* **Task details**
Reproduce the records exactly through the line with "Task: Clear the search text with the X icon".

Stored data
++++

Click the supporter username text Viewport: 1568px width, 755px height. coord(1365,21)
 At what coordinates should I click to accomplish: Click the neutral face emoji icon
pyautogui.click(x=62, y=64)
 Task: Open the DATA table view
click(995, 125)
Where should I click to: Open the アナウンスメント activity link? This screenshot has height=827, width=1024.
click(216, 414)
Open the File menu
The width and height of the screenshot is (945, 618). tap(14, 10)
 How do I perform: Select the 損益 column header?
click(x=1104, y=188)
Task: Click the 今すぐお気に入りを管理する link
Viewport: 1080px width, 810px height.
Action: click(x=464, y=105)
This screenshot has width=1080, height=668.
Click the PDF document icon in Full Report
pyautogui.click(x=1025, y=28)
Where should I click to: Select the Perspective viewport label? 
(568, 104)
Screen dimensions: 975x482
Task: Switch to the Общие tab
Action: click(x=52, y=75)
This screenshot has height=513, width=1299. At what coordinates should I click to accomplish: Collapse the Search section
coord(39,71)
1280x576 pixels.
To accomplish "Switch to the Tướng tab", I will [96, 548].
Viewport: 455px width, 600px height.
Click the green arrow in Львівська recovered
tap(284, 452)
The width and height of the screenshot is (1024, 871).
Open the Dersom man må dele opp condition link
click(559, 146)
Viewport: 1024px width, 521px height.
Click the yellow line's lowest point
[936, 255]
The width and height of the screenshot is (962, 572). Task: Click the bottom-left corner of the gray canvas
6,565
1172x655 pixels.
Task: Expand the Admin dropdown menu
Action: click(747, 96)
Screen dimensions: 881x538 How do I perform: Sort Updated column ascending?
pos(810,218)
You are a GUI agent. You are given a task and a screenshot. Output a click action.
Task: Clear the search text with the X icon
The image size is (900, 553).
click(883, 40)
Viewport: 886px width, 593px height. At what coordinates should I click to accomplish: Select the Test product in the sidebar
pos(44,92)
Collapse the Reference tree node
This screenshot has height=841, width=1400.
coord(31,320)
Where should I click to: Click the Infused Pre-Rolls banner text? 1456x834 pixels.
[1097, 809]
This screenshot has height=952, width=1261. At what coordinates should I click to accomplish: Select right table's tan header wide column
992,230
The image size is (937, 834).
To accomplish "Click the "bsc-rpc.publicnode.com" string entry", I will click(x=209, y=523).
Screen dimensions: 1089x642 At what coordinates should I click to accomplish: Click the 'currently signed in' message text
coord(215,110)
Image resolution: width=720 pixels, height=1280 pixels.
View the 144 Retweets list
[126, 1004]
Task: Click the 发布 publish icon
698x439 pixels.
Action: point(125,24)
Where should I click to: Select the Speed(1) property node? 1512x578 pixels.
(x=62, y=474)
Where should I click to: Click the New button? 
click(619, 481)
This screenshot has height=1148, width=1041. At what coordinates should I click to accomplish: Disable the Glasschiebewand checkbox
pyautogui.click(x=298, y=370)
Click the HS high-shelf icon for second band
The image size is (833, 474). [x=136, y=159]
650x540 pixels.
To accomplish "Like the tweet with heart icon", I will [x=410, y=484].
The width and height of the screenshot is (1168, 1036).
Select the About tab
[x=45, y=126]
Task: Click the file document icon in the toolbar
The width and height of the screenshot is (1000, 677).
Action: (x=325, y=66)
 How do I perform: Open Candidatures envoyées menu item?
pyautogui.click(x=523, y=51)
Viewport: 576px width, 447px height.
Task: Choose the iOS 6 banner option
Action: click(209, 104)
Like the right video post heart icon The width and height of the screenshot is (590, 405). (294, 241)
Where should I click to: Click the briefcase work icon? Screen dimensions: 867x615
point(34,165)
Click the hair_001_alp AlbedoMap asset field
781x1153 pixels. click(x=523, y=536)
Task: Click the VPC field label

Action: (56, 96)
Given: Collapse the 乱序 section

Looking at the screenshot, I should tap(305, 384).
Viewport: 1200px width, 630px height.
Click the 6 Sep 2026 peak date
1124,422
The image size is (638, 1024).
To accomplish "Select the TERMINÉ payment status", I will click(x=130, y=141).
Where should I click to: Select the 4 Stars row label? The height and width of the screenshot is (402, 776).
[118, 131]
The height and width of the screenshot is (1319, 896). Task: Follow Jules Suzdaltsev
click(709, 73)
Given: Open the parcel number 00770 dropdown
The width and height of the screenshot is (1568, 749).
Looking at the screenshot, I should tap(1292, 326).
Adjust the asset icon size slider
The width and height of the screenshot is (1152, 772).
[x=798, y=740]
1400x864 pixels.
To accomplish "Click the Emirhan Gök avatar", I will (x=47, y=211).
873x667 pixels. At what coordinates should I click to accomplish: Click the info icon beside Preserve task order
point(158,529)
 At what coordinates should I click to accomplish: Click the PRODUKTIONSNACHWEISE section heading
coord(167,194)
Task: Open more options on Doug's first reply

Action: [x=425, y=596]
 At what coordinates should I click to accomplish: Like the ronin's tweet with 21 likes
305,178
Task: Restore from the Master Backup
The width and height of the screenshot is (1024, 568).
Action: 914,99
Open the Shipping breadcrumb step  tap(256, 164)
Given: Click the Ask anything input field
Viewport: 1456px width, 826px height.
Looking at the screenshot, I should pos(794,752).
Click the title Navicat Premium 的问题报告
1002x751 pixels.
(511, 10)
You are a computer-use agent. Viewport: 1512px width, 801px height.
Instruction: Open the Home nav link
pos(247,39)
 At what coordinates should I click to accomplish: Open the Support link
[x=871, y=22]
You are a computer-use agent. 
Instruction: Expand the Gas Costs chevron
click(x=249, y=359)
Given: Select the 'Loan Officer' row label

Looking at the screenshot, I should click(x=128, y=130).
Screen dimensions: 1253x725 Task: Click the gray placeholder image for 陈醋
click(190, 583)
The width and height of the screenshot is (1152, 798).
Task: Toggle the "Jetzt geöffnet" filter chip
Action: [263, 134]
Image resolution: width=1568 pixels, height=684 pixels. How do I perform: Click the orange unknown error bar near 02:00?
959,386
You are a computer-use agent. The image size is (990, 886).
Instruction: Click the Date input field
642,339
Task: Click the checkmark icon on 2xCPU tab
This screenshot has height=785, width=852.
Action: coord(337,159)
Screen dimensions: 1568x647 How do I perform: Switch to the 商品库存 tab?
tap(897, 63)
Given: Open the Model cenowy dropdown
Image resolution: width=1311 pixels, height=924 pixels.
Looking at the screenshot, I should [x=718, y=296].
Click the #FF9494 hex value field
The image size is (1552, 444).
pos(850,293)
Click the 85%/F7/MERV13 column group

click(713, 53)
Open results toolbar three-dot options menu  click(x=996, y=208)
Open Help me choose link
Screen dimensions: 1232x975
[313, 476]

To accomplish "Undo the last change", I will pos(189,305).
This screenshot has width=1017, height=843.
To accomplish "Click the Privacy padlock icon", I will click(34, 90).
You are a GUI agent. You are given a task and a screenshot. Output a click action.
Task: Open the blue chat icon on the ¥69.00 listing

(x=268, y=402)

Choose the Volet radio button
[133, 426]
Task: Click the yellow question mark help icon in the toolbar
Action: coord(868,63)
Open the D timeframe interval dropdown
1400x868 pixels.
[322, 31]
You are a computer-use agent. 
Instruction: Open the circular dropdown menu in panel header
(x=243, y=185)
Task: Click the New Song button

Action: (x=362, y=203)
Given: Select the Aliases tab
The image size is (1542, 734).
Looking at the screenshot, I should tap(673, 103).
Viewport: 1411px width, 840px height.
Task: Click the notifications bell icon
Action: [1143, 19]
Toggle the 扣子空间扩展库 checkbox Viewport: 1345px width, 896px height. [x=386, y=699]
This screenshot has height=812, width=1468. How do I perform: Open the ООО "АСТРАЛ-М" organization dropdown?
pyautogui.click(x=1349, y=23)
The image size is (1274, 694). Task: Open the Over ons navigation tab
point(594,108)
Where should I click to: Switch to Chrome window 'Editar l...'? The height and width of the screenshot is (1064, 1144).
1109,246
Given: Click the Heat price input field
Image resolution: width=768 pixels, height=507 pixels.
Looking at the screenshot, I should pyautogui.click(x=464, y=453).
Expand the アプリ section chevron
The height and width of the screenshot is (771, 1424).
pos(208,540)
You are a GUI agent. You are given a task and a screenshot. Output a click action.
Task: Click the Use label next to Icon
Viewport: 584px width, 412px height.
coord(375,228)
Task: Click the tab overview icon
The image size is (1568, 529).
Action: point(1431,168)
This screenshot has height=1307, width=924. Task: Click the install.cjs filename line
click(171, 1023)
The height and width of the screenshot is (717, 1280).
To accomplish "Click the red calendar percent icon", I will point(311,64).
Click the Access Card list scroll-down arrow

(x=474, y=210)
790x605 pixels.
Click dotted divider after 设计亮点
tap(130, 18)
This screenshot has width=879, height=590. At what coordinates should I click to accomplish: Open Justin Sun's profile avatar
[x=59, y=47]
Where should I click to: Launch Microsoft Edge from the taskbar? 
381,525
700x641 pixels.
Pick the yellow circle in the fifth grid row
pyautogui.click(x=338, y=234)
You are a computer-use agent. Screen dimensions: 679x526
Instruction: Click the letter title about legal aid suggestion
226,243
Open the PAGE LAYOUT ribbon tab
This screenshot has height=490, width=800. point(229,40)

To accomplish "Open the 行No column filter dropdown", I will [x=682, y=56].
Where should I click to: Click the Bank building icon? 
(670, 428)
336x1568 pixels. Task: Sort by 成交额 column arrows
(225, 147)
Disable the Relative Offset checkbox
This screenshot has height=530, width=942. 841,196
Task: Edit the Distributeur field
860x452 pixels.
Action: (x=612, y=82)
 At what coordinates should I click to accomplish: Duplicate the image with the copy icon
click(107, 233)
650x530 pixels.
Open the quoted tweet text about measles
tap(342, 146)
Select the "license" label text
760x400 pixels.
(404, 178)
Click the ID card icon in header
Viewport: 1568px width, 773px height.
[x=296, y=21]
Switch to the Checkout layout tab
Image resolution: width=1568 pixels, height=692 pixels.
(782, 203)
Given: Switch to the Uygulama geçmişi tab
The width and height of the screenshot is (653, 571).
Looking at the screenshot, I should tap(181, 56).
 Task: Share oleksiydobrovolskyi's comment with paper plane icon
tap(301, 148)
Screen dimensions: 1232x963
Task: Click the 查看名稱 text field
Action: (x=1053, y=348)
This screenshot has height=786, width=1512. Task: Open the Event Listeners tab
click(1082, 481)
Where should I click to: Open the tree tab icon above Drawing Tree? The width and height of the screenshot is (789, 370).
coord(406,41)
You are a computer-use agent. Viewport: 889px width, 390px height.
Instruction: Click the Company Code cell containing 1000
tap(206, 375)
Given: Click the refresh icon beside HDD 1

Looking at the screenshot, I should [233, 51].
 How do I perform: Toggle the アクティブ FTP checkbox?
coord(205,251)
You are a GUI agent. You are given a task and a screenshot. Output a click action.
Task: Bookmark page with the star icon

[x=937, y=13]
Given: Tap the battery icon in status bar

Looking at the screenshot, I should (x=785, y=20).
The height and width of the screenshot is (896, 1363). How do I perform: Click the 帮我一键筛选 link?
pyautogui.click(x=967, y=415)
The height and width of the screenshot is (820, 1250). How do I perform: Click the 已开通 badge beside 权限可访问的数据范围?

++++

* **Result for this task**
Click the supporter username text Viewport: 1568px width, 755px height. coord(1365,21)
 At what coordinates should I click to accomplish: Click the neutral face emoji icon
pyautogui.click(x=62, y=64)
 Task: Open the DATA table view
click(995, 125)
Where should I click to: Open the アナウンスメント activity link? This screenshot has height=827, width=1024.
click(216, 414)
Open the File menu
The width and height of the screenshot is (945, 618). tap(14, 10)
 How do I perform: Select the 損益 column header?
click(x=1104, y=188)
Task: Click the 今すぐお気に入りを管理する link
Viewport: 1080px width, 810px height.
Action: click(x=464, y=105)
This screenshot has width=1080, height=668.
Click the PDF document icon in Full Report
pyautogui.click(x=1025, y=28)
Where should I click to: Select the Perspective viewport label? 
(568, 104)
Screen dimensions: 975x482
Task: Switch to the Общие tab
Action: click(x=52, y=75)
This screenshot has height=513, width=1299. At what coordinates should I click to accomplish: Collapse the Search section
coord(39,71)
1280x576 pixels.
To accomplish "Switch to the Tướng tab", I will [96, 548].
Viewport: 455px width, 600px height.
Click the green arrow in Львівська recovered
tap(284, 452)
The width and height of the screenshot is (1024, 871).
Open the Dersom man må dele opp condition link
click(559, 146)
Viewport: 1024px width, 521px height.
Click the yellow line's lowest point
[936, 255]
The width and height of the screenshot is (962, 572). Task: Click the bottom-left corner of the gray canvas
6,565
1172x655 pixels.
Task: Expand the Admin dropdown menu
Action: click(747, 96)
Screen dimensions: 881x538 How do I perform: Sort Updated column ascending?
pos(810,218)
You are a GUI agent. You are given a task and a screenshot. Output a click action.
Task: Clear the search text with the X icon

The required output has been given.